Stored data entries:
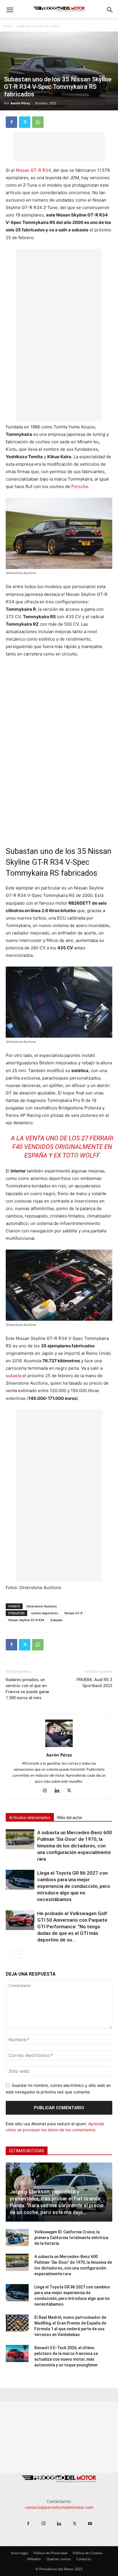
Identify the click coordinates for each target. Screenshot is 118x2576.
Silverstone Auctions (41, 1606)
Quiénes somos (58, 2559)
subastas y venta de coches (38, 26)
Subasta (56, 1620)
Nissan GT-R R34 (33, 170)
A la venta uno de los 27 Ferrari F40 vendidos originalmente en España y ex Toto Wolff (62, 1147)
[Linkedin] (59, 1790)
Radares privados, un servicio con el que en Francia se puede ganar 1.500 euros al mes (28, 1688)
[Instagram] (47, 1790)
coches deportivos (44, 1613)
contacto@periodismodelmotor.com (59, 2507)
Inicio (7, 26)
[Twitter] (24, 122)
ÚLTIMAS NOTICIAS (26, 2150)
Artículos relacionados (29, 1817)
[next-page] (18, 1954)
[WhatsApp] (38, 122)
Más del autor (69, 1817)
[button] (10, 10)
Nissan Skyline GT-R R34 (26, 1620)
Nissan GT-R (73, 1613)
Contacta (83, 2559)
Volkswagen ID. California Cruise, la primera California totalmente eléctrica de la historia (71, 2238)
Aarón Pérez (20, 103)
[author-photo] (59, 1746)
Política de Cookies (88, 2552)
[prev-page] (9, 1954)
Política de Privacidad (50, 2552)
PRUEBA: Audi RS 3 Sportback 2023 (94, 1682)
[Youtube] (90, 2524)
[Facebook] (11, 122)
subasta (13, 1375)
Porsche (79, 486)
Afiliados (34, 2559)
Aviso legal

AIM OF THE TASK: Please write out, exactly as they appear, the lines from the one containing "[Youtube] (90, 2524)" through the last line of the records above, and nothing more.

WRITTEN RESPONSE:
[Youtube] (90, 2524)
[Facebook] (11, 122)
subasta (13, 1375)
Porsche (79, 486)
Afiliados (34, 2559)
Aviso legal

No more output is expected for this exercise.